Fifa lifts gag on backing of 2026 World Cup bids
Fifa has lifted a ban on voters publicly endorsing a bid for the 2026 World Cup, which will be hosted in either USA, Canada and Mexico, or Morocco.
Soccer's governing body imposed the restrictions last month, much to the frustration of Ahmad Ahmad, president of the Confederation of African Football, who had hoped to get his 54-member nations to endorse the Morocco bid publicly during a Caf congress in Casablanca three weeks ago.
However, in a letter to all member associations, Fifa secretary general Fatma Samoura wrote: "All public statements by football officials in support of one bidder are admissible provided that they meet the underlying principles of ethical behavior. They shall be limited to genuine support for the preferred bidder and contain no statements against the competitive bidder or requests for bloc voting.

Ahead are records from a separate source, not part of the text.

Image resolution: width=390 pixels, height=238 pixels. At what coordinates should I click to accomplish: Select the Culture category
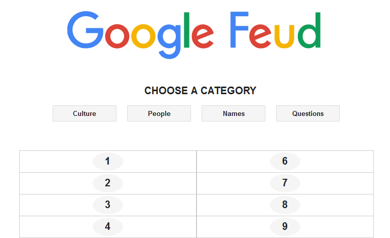click(85, 113)
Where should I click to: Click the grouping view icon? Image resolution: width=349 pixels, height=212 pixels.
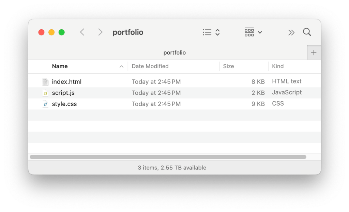coord(249,32)
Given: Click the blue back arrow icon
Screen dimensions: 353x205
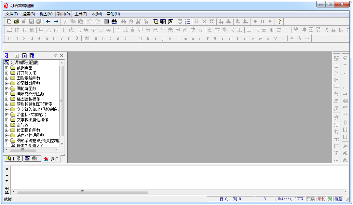Looking at the screenshot, I should coord(48,21).
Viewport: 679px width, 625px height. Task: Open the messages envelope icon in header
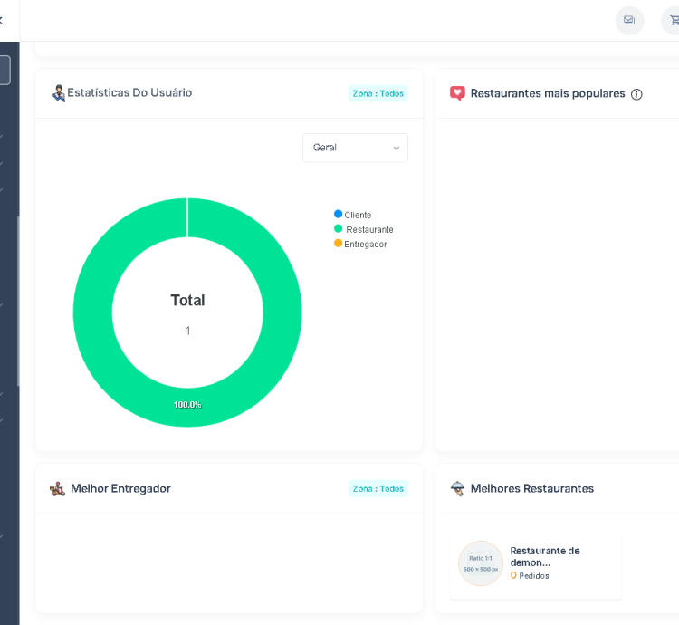629,21
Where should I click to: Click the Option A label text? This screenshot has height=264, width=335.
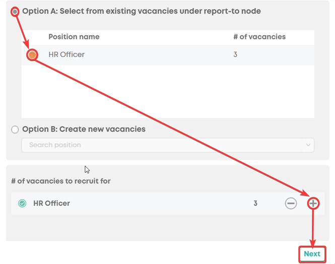[x=142, y=11]
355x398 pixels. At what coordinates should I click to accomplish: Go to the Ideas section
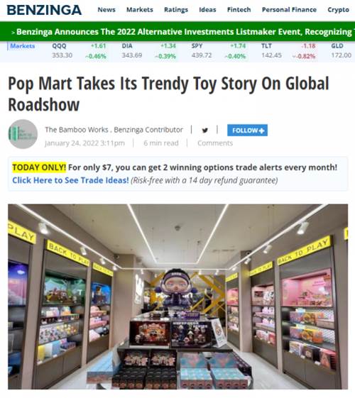207,10
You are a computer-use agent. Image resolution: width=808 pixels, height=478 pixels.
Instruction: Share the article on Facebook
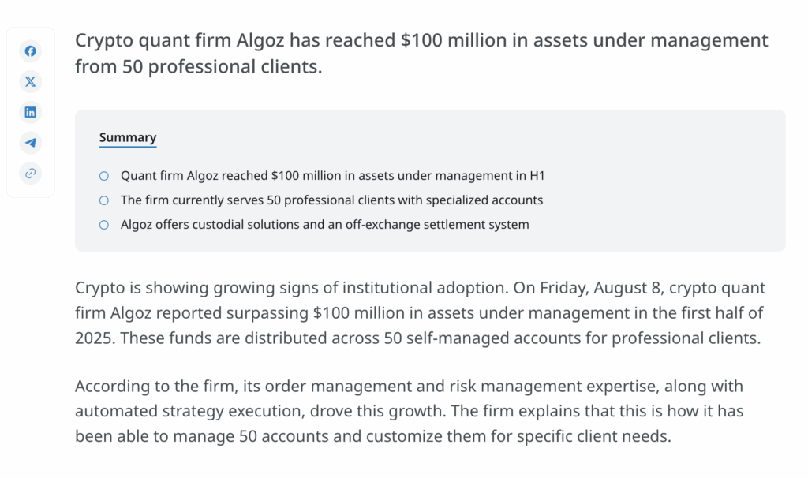[30, 51]

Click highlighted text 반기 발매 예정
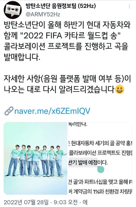coord(83,162)
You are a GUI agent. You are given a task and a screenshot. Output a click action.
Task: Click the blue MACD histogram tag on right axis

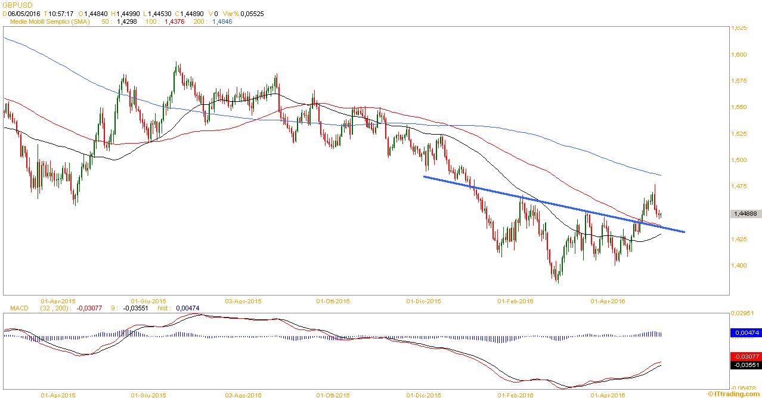745,334
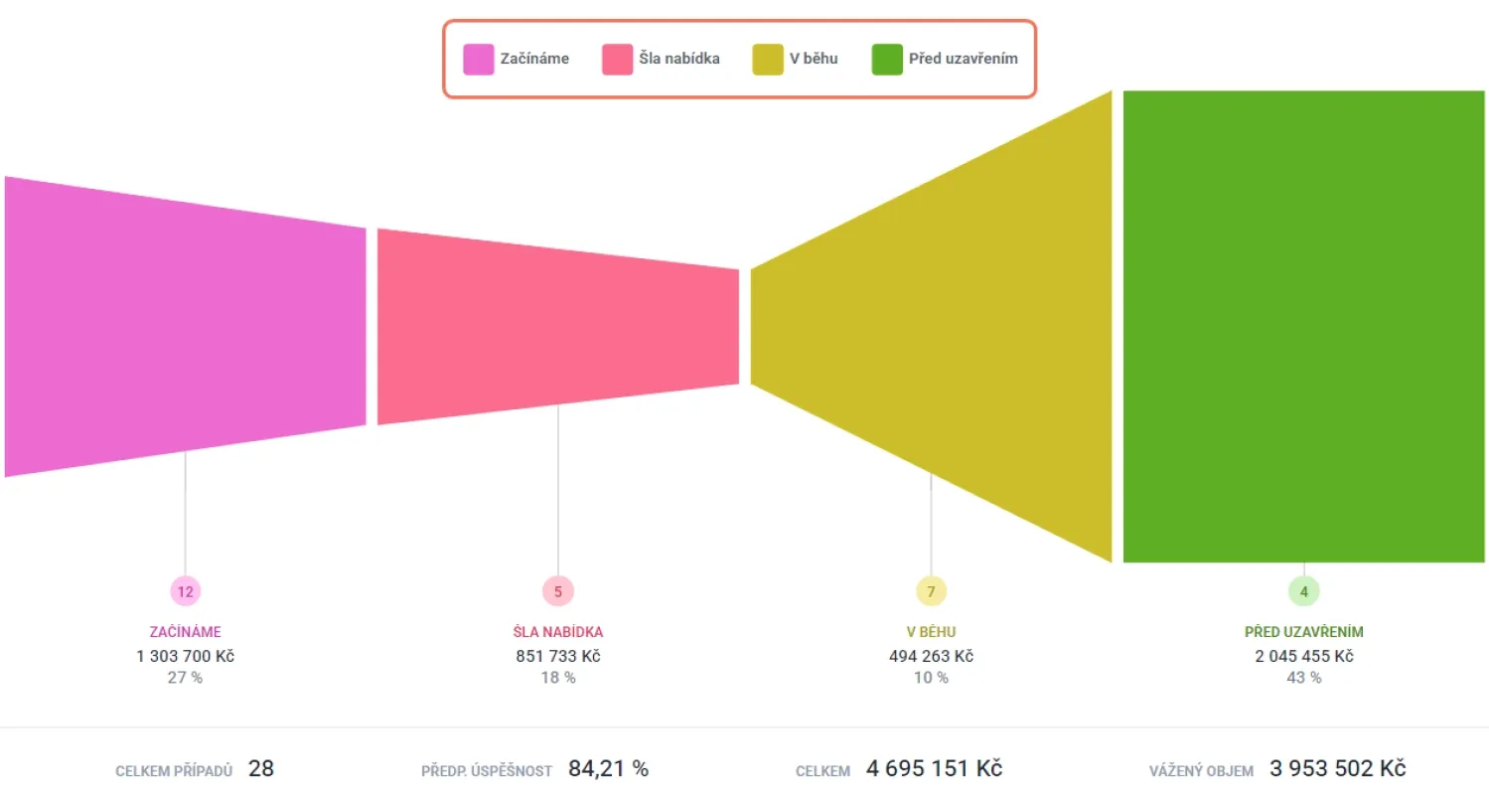Click the count badge showing 7
Image resolution: width=1489 pixels, height=794 pixels.
pos(931,592)
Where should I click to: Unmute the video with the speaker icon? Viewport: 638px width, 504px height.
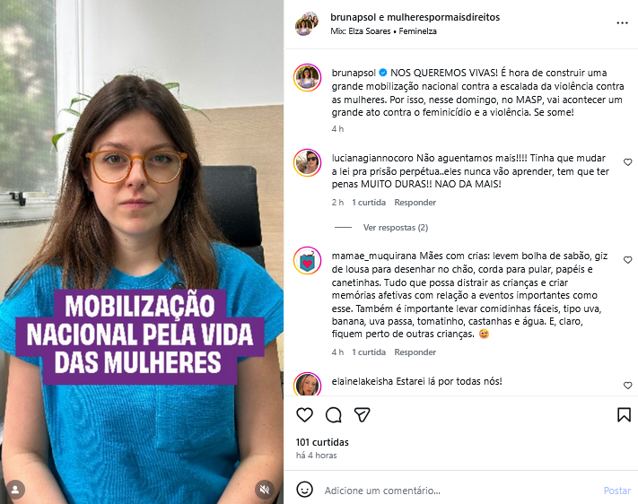pos(265,490)
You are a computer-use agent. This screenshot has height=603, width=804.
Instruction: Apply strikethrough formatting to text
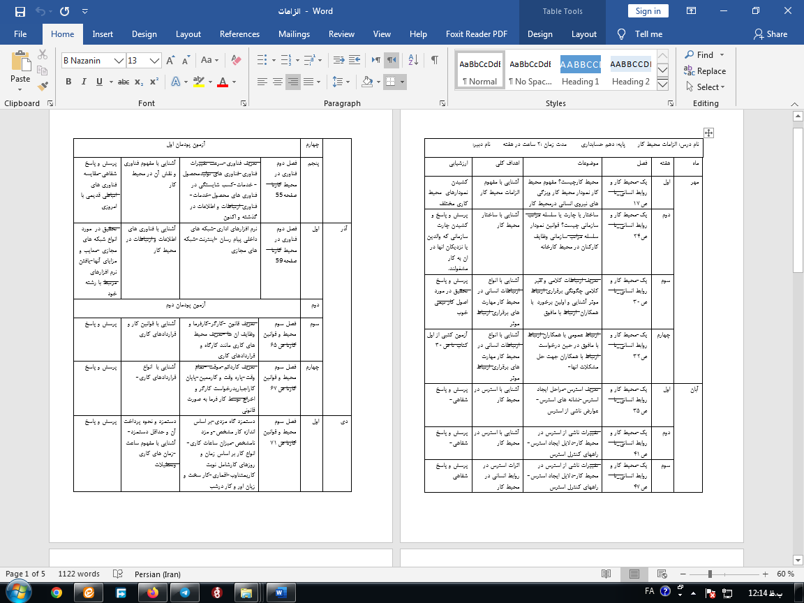point(124,82)
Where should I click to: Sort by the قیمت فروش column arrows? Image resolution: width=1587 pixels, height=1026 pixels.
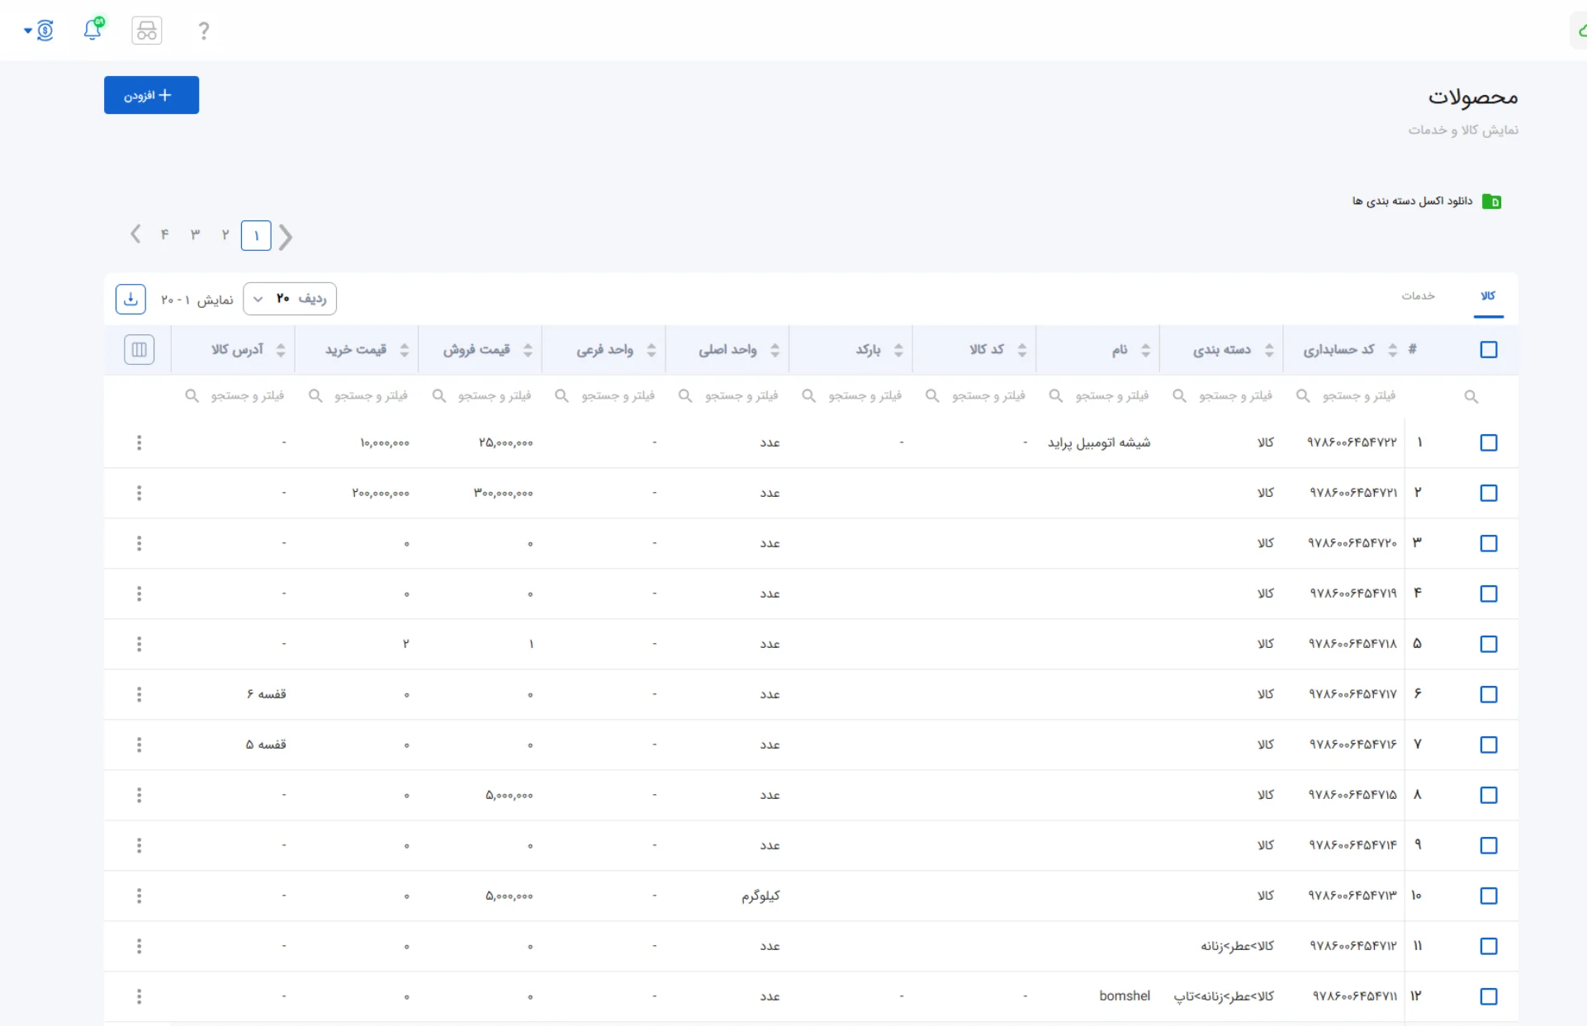528,350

"Officials shall consider whether, from a common sense perspective, the nature and form of a statement can be considered as `fair' and `not unduly influencing the bidding process.'"
All 211 Fifa member nations, with the exception of the four participating bidders, will vote to select the 2026 host in Moscow on 13 June, one day before the World Cup starts.
Meanwhile, a group of 43 US senators, both Republicans and Democrats, have written to president Donald Trump to "express our support" for the three-way bid and urging him to back the campaign.
The group citied the millions of Americans who "play or watch soccer at youth, collegiate, recreational and professional levels today," and the nation's "melting pot of cultures, identities, and races."
They claim a joint World Cup with Mexico and Canada would "deepen the relationship between our citizens and the extended global soccer community."
USA plans to stage 60 of the 80 games at the 2026 World Cup, with 10 each in Canada and Mexico.